In the foothills, the Selwyn flows year-round. On the plains, the riverbed is highly permeable, and the river overlays a deep and porous aquifer. As soon as the river reaches the plains, water begins leaking down through the bed and into the aquifer. In most months, all river-water disappears within 5 km of leaving the foothills. The next 35 km of the river remains dry for most of the year, apart from a small section around the confluence with the permanently flowing Hororata River. About 15 km upstream from Lake Ellesmere shallow groundwater rises back to the surface, and the Selwyn becomes permanent again.

== Bridges ==
There are six bridges that cross the Selwyn River. These are at: Whitecliffs (Whitecliffs Road), Glentunnel (SH 77), Coalgate (Hororata Road), Hororata (Bealey Road), Selwyn (SH 1) and Irwell (Leeston Road). It is also possible to cross at Coes Ford when the river is not in flood. Chamberlains Ford is no longer a ford. The nearby Irwell bridge provides access to the other side of the river.

== Ecology ==
Disappearing river flows have significant ecological effects: when the river’s surface water disappears, so does the habitat for many aquatic plants and animals. In response to loss of surface water, aquatic invertebrates and fish must disperse, seek refuge in remnant aquatic habitats, or die. Aquatic plants, algae, and bacteria must form resting stages or die. The dry central reaches of the Selwyn River also constitute a significant barrier for dispersal of invertebrates and for fish migrating between Lake Ellesmere and the headwaters.

=== Fishing ===
The Selwyn river was viewed historically as one of New Zealand’s best trout fisheries. In the 1960s a trout trap at Coes Ford was reported to count up to 14,000 returning spawning trout. In 2017, the numbers have declined to the stage that only dozens of trout could be counted when returning to spawn. The fish in the river have been described as low in number and the majority of the fish are quite small.

== Pollution ==

The Canterbury Regional Council (ECan) has permitted intensive dairy farming around Selwyn and it has been suggested that this has led to a deterioration in the water quality of the Selwyn river. In May 2021, it was reported that nitrate levels in the Selwyn River has increased by 50%.

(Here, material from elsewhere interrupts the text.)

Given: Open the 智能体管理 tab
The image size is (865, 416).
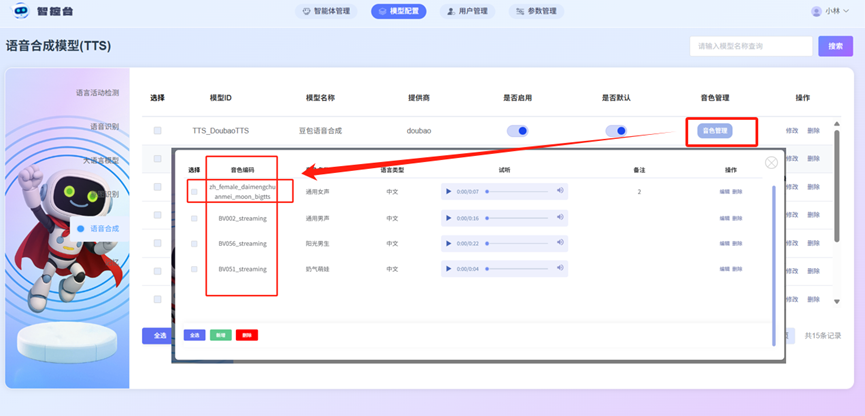Looking at the screenshot, I should [326, 11].
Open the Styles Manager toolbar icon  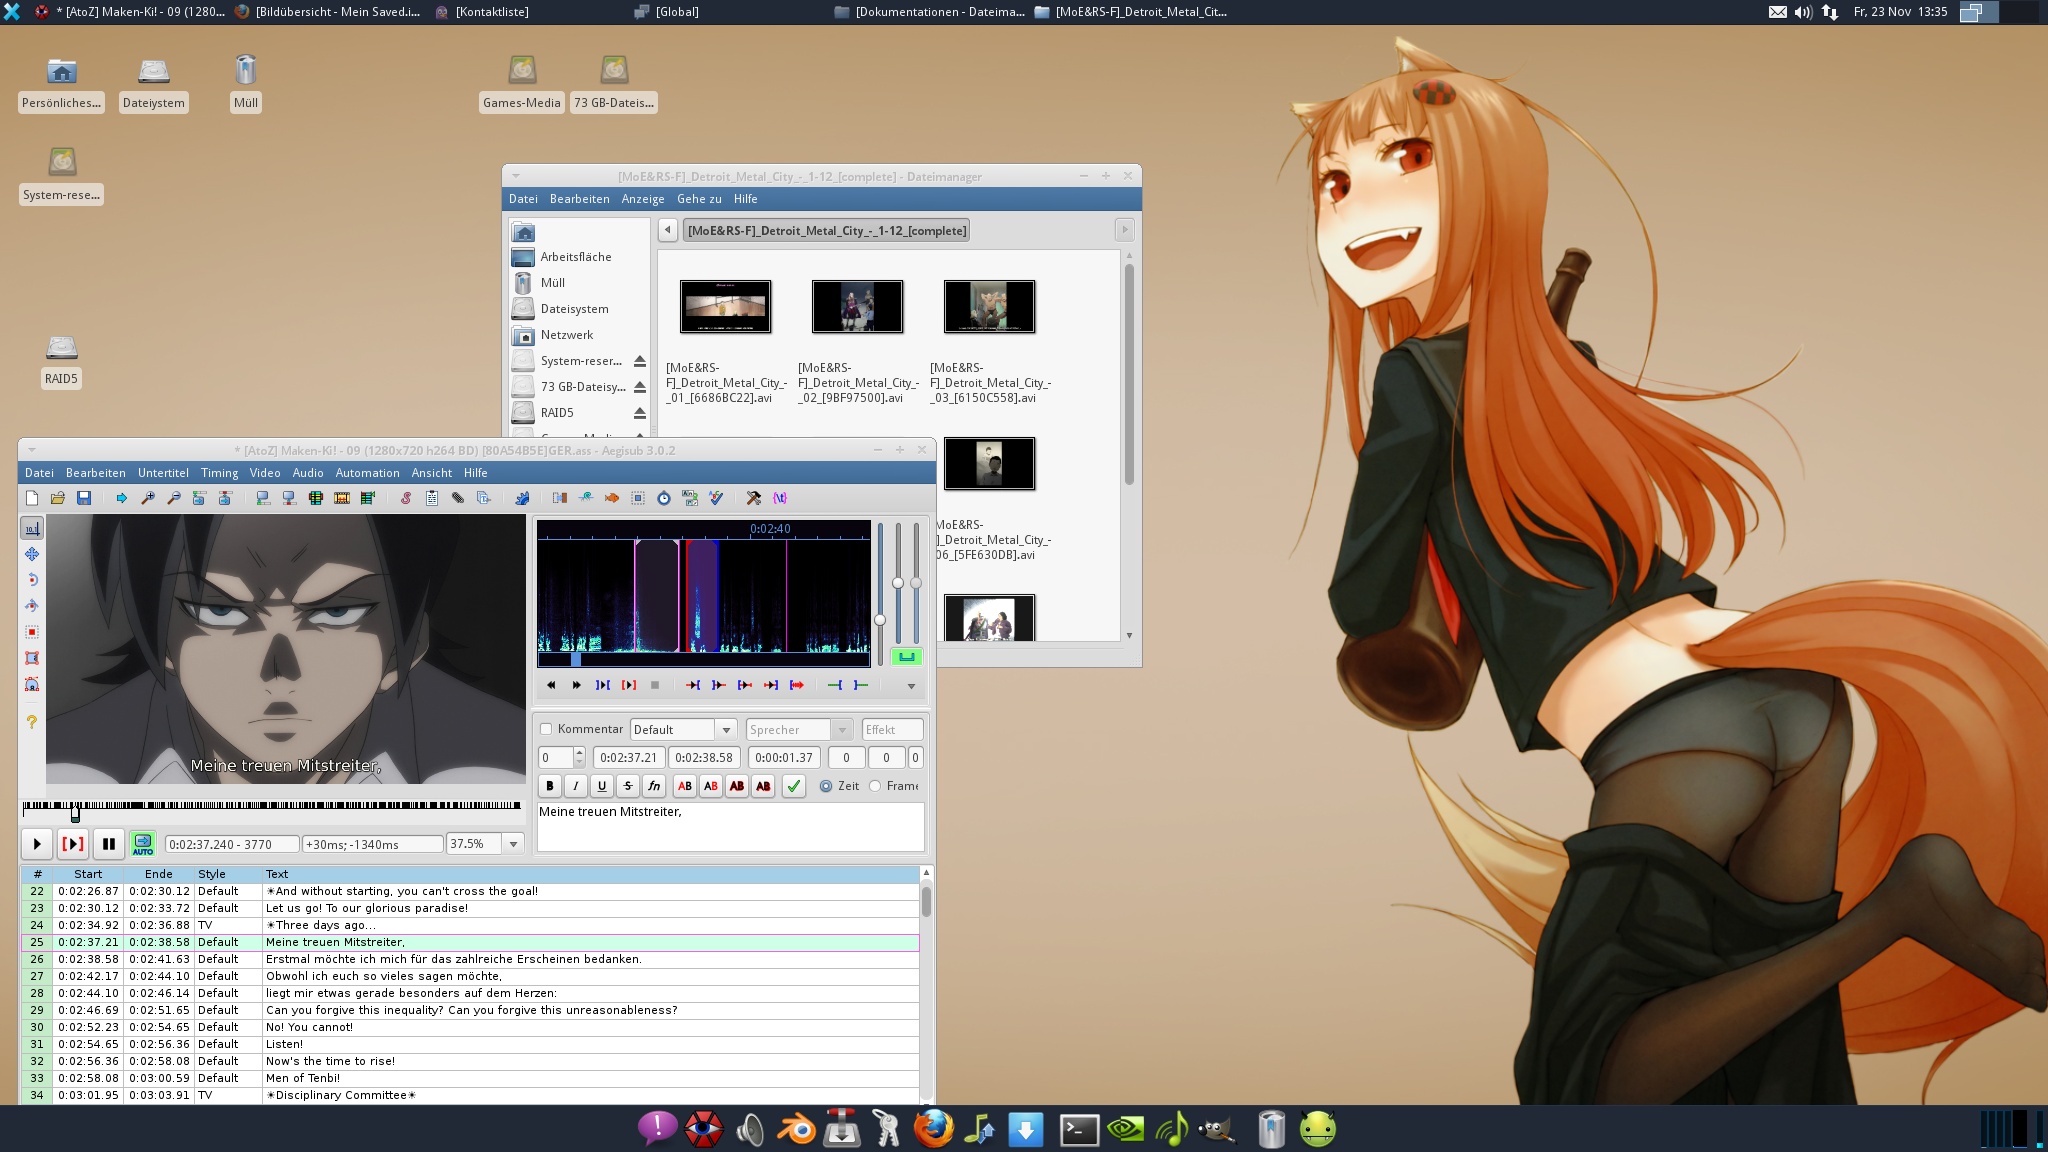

It is no longer recommended that people go swimming in the Selwyn River. Coes Ford was once a well known swimming spot in Canterbury. The water at Coes Ford was reported to be in the worst 25% in New Zealand for total nitrate levels in 2020. The pollution at Coes Ford is thought to come from Silverstream creek, which used surrounded by many of the dairy farms in the area.

Chamberlain's Ford which crosses the Selwyn RIver had an algal bloom health warning issued in December 2020. There were benthic cyanobacteria found in the river. Algal Blooms of benthic cyanobacteria have also been reported at in the Selwyn river at Whitecliffs Domain and Whitecliffs Road in March 2021.

Greenpeace placed billboards in the Selwyn River to protest the degree of pollution in it in February 2020.

==Naming==
The Selwyn River and its gorge were named in 1849 by the chief surveyor of the Canterbury Association, Joseph Thomas, for Bishop Selwyn. The name was later adopted for the township, the district, and an electorate.

The New Zealand Ministry for Culture and Heritage gives a translation of "gravelly stream" for Waikirikiri.